● **What you should do**
Repeat every entry below exactly as given.

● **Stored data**
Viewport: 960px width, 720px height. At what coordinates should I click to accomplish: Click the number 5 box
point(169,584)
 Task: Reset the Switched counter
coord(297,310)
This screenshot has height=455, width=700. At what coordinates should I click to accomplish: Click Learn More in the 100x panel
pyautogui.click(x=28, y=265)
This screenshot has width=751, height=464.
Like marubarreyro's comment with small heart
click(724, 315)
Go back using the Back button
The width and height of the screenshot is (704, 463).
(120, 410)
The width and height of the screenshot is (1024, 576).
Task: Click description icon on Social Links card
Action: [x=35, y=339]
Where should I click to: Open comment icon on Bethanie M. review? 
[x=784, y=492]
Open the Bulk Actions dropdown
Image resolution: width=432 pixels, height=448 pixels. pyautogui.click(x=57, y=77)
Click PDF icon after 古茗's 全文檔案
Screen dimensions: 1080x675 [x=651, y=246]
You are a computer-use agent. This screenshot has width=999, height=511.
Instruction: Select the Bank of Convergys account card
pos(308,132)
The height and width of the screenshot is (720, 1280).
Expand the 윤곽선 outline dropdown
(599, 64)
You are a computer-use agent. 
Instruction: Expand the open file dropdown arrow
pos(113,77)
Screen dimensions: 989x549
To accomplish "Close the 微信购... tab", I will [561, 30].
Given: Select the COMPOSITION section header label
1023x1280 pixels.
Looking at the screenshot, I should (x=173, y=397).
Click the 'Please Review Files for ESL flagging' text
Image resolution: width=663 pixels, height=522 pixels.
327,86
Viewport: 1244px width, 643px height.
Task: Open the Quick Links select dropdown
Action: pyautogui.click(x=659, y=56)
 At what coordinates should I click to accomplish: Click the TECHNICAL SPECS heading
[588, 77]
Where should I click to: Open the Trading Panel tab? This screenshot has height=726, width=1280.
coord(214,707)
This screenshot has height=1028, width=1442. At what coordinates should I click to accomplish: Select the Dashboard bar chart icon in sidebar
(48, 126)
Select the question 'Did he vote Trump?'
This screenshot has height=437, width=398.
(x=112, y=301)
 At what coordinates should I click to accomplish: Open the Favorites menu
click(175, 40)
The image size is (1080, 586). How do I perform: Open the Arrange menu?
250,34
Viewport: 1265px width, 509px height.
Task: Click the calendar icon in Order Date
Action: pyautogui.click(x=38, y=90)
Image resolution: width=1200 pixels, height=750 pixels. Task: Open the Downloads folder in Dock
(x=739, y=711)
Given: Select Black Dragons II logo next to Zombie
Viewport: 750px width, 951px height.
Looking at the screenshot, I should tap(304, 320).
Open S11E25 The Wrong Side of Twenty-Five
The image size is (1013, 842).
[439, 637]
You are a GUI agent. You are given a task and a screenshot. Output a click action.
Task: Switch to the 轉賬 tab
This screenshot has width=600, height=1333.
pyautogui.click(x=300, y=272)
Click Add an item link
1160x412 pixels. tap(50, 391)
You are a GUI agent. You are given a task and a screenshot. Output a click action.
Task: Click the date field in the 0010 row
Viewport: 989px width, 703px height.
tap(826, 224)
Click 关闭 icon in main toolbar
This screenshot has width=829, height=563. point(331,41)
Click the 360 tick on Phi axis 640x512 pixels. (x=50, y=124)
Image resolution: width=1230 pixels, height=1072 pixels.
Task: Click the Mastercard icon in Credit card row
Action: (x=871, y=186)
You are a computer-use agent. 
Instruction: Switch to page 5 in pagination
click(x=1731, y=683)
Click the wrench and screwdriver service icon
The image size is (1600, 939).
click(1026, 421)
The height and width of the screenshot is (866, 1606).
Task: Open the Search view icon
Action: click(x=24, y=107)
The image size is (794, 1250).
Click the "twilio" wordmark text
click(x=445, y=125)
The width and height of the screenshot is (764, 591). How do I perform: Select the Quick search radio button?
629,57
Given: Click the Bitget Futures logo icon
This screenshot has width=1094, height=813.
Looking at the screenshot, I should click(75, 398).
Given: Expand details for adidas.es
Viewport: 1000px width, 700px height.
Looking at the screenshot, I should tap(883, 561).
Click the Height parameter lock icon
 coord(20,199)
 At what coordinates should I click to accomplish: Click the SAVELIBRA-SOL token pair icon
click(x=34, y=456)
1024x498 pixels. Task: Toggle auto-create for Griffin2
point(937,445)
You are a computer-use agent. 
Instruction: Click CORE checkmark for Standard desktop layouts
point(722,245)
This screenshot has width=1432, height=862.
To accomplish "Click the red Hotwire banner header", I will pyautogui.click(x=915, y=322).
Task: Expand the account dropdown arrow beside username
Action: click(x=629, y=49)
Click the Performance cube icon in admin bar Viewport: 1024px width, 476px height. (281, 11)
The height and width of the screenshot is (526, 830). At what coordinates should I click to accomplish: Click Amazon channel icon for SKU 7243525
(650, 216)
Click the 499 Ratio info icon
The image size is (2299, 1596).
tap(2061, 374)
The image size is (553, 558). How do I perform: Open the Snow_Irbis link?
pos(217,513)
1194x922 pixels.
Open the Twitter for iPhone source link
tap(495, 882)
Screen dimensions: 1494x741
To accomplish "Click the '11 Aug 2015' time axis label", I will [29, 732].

● **Completed task**
Viewport: 960px width, 720px height. At what coordinates should I click to accomplish: Click the number 5 box
point(169,584)
 Task: Reset the Switched counter
coord(297,310)
This screenshot has height=455, width=700. At what coordinates should I click to accomplish: Click Learn More in the 100x panel
pyautogui.click(x=28, y=265)
This screenshot has width=751, height=464.
Like marubarreyro's comment with small heart
click(724, 315)
Go back using the Back button
The width and height of the screenshot is (704, 463).
(120, 410)
The width and height of the screenshot is (1024, 576).
Task: Click description icon on Social Links card
Action: [x=35, y=339]
Where should I click to: Open comment icon on Bethanie M. review? 
[x=784, y=492]
Open the Bulk Actions dropdown
Image resolution: width=432 pixels, height=448 pixels. pyautogui.click(x=57, y=77)
Click PDF icon after 古茗's 全文檔案
Screen dimensions: 1080x675 [x=651, y=246]
You are a computer-use agent. This screenshot has width=999, height=511.
Instruction: Select the Bank of Convergys account card
pos(308,132)
The height and width of the screenshot is (720, 1280).
Expand the 윤곽선 outline dropdown
(599, 64)
You are a computer-use agent. 
Instruction: Expand the open file dropdown arrow
pos(113,77)
Screen dimensions: 989x549
To accomplish "Close the 微信购... tab", I will [561, 30].
Given: Select the COMPOSITION section header label
1023x1280 pixels.
Looking at the screenshot, I should (x=173, y=397).
Click the 'Please Review Files for ESL flagging' text
Image resolution: width=663 pixels, height=522 pixels.
327,86
Viewport: 1244px width, 643px height.
Task: Open the Quick Links select dropdown
Action: pyautogui.click(x=659, y=56)
 At what coordinates should I click to accomplish: Click the TECHNICAL SPECS heading
[588, 77]
Where should I click to: Open the Trading Panel tab? This screenshot has height=726, width=1280.
coord(214,707)
This screenshot has height=1028, width=1442. At what coordinates should I click to accomplish: Select the Dashboard bar chart icon in sidebar
(48, 126)
Select the question 'Did he vote Trump?'
This screenshot has height=437, width=398.
(x=112, y=301)
 At what coordinates should I click to accomplish: Open the Favorites menu
click(175, 40)
The image size is (1080, 586). How do I perform: Open the Arrange menu?
250,34
Viewport: 1265px width, 509px height.
Task: Click the calendar icon in Order Date
Action: pyautogui.click(x=38, y=90)
Image resolution: width=1200 pixels, height=750 pixels. Task: Open the Downloads folder in Dock
(x=739, y=711)
Given: Select Black Dragons II logo next to Zombie
Viewport: 750px width, 951px height.
Looking at the screenshot, I should tap(304, 320).
Open S11E25 The Wrong Side of Twenty-Five
The image size is (1013, 842).
[439, 637]
You are a GUI agent. You are given a task and a screenshot. Output a click action.
Task: Switch to the 轉賬 tab
This screenshot has width=600, height=1333.
pyautogui.click(x=300, y=272)
Click Add an item link
1160x412 pixels. tap(50, 391)
You are a GUI agent. You are given a task and a screenshot. Output a click action.
Task: Click the date field in the 0010 row
Viewport: 989px width, 703px height.
tap(826, 224)
Click 关闭 icon in main toolbar
This screenshot has width=829, height=563. point(331,41)
Click the 360 tick on Phi axis 640x512 pixels. (x=50, y=124)
Image resolution: width=1230 pixels, height=1072 pixels.
Task: Click the Mastercard icon in Credit card row
Action: (x=871, y=186)
You are a computer-use agent. 
Instruction: Switch to page 5 in pagination
click(x=1731, y=683)
Click the wrench and screwdriver service icon
The image size is (1600, 939).
click(1026, 421)
The height and width of the screenshot is (866, 1606).
Task: Open the Search view icon
Action: click(x=24, y=107)
The image size is (794, 1250).
Click the "twilio" wordmark text
click(x=445, y=125)
The width and height of the screenshot is (764, 591). How do I perform: Select the Quick search radio button?
629,57
Given: Click the Bitget Futures logo icon
This screenshot has width=1094, height=813.
Looking at the screenshot, I should click(75, 398).
Given: Expand details for adidas.es
Viewport: 1000px width, 700px height.
Looking at the screenshot, I should tap(883, 561).
Click the Height parameter lock icon
 coord(20,199)
 At what coordinates should I click to accomplish: Click the SAVELIBRA-SOL token pair icon
click(x=34, y=456)
1024x498 pixels. Task: Toggle auto-create for Griffin2
point(937,445)
You are a computer-use agent. 
Instruction: Click CORE checkmark for Standard desktop layouts
point(722,245)
This screenshot has width=1432, height=862.
To accomplish "Click the red Hotwire banner header", I will pyautogui.click(x=915, y=322).
Task: Expand the account dropdown arrow beside username
Action: click(x=629, y=49)
Click the Performance cube icon in admin bar Viewport: 1024px width, 476px height. (281, 11)
The height and width of the screenshot is (526, 830). At what coordinates should I click to accomplish: Click Amazon channel icon for SKU 7243525
(650, 216)
Click the 499 Ratio info icon
The image size is (2299, 1596).
tap(2061, 374)
The image size is (553, 558). How do I perform: Open the Snow_Irbis link?
pos(217,513)
1194x922 pixels.
Open the Twitter for iPhone source link
tap(495, 882)
Screen dimensions: 1494x741
To accomplish "Click the '11 Aug 2015' time axis label", I will [29, 732].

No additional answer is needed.